Karya ini diterbitkan atas izin NovelToon Putriani Winingsih, isi konten hanyalah pandangan pribadi pembuatnya, tidak mewakili NovelToon sendiri
Bab 15
"Gue pakai baju apaan nih, piyama panjang gue kan di rumah Davee semua." Riana membokar semua pakaiannya. Riana hanya menemukan dress dress tidur pendek atau piyama dengan celana sepaha dan lengannya yang pendek. "Nggak ada pilihan lain," Riana memasang dress tidur bewarna hijau muda dengan lengan sejari juga panjang dress yang di atas lututnya.
Riana duduk di depan cermin hiasnya, memakai kan moisturizer pada wajah juga lipblam sebagai pelembab bibirnya.
"Malam ini aku terpaksa harus tidur satu kasur dengan si otak mesum.
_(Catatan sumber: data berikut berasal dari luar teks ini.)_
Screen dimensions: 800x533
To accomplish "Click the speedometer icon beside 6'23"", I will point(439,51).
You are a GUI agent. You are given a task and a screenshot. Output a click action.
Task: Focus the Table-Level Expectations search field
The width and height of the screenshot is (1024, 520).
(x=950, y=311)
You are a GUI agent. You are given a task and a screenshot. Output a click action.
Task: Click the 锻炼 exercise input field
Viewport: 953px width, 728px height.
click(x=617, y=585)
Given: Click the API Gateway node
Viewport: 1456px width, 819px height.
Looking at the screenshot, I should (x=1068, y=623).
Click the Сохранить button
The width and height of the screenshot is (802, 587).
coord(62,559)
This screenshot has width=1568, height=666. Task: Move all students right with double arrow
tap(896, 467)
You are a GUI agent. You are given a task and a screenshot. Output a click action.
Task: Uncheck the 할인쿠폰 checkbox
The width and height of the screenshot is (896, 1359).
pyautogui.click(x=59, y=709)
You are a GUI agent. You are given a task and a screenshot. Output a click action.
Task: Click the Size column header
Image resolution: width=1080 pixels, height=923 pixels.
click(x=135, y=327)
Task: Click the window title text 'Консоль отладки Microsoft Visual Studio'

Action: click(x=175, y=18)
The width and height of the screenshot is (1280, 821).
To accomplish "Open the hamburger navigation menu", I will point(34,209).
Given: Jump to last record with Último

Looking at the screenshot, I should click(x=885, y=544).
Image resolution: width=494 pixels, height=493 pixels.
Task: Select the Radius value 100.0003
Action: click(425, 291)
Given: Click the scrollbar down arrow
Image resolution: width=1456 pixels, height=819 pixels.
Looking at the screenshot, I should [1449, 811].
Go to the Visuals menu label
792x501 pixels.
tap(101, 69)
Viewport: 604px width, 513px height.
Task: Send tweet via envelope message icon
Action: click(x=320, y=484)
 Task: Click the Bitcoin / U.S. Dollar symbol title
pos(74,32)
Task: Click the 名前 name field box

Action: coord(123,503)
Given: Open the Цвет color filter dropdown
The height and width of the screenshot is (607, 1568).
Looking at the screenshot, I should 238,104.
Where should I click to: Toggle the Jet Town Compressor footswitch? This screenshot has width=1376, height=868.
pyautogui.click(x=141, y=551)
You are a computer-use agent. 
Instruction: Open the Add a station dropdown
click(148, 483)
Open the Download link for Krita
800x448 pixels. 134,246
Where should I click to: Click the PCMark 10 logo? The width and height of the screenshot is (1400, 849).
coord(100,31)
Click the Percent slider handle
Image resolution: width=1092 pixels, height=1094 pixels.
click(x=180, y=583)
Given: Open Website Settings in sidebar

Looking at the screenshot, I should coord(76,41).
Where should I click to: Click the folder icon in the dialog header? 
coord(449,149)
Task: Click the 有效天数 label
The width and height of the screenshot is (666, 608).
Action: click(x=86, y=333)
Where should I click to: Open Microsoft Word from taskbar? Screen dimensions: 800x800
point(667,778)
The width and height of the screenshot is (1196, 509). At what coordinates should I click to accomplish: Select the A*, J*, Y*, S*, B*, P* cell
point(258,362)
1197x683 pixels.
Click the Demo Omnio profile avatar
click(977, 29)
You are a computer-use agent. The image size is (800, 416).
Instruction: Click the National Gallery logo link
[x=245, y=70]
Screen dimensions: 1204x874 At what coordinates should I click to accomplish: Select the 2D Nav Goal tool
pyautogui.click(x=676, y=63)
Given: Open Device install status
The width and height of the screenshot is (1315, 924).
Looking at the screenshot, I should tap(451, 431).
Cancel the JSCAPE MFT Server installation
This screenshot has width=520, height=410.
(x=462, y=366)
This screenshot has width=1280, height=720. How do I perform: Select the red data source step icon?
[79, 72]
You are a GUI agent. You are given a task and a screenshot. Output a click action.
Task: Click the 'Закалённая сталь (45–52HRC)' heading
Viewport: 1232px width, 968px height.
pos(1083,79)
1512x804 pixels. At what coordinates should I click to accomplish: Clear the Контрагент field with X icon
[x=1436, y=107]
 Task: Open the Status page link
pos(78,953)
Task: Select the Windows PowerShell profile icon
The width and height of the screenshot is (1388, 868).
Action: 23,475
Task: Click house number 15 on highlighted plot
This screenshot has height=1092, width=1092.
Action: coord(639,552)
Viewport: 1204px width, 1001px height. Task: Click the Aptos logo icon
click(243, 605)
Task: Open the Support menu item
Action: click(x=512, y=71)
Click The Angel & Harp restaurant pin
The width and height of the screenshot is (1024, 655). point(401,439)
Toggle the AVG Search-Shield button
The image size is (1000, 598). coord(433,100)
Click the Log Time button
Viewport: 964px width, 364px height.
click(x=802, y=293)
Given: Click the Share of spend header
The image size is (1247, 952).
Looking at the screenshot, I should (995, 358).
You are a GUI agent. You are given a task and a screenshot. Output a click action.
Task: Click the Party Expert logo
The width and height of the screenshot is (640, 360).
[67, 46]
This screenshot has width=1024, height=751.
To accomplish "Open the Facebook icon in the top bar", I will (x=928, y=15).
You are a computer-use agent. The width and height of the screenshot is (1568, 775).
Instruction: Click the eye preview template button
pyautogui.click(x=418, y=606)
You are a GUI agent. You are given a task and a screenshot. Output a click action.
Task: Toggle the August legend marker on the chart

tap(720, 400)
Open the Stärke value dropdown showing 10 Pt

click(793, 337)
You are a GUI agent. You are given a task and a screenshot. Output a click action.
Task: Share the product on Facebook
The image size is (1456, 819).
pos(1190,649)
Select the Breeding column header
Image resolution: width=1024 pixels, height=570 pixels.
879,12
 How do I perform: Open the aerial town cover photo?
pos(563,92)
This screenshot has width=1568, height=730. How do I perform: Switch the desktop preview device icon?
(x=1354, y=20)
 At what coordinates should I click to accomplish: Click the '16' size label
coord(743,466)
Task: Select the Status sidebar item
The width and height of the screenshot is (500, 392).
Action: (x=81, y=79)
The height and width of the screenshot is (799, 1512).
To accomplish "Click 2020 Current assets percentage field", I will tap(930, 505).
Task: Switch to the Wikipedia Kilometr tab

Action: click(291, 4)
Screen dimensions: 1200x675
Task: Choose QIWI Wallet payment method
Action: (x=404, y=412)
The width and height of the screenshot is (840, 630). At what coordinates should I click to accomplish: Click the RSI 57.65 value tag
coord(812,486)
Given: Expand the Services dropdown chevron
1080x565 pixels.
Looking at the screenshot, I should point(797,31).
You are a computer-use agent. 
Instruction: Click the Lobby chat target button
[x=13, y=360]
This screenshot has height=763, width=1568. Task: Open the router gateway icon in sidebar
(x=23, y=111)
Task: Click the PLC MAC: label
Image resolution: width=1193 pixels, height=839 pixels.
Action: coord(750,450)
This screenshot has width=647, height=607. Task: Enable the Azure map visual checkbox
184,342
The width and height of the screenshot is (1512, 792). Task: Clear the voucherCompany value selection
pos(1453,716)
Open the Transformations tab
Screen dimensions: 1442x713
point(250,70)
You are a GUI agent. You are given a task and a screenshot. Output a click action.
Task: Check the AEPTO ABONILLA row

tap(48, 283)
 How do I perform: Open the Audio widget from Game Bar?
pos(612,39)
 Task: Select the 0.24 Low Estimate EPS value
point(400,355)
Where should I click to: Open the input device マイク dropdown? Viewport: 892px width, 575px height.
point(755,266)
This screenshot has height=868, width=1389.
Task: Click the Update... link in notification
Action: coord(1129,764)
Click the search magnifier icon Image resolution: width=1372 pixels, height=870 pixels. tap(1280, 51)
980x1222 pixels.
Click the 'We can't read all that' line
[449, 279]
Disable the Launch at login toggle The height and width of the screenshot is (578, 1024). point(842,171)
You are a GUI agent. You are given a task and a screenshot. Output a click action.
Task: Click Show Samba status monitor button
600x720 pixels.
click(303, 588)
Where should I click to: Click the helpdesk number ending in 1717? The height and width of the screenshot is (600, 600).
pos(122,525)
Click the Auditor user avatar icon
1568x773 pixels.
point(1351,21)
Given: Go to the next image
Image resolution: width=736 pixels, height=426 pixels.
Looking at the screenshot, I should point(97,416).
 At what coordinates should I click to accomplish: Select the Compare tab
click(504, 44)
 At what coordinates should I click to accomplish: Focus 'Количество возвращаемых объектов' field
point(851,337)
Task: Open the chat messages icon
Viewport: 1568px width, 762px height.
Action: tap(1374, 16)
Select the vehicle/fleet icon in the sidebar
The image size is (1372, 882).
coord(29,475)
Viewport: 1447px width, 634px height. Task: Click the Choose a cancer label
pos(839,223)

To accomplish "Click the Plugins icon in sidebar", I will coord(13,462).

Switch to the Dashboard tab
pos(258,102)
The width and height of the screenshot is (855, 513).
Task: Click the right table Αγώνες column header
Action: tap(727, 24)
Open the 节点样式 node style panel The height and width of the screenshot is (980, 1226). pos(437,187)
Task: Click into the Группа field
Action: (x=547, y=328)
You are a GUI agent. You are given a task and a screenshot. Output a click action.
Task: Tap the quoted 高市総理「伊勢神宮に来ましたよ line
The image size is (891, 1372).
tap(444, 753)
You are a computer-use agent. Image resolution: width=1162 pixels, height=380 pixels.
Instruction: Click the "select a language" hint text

Hih.. Ngeselin." Gerutu Riana dalam hati.
Davee baru keluar dari kamar mandi, menggunakan handuk yang di ikatkan di pinggangnya sementara dadanya di biarkan terbuka. Riana yang melihat Davee seperti itu cepat cepat menutup matanya, tapi kemudian ia segera menurunkan tangannya yang barusan menutup penglihatannya itu. Ia sadar dengan kata kata Davee kemarin, kalau ia harus terbiasa dengan pemandangan itu.
"Waw, seksi banget.." Ujar Davee tidak lupa mengeluarkan senyum nakalnya.
"Ih, dasar Otak Mesum!" Riana melempar sisir yang tepat mengenai kepala Davee.
"Aduh," Davee memegang kepalanya yang terkena lemparan Riana. "Hei, lu apaan sih!"
"Lo yang apaan dasar Otak Mesuuuuuum!!!!!!!"
Cekrekk...
Pintu kamar terbuka..
Sekarang sudah berdiri Mama Rahma di tengah tengah pintu..
"Kok ribut ribut?" Tanya Mama Riana, Riana hanya terpaku, ia bingung harus menjawab apa.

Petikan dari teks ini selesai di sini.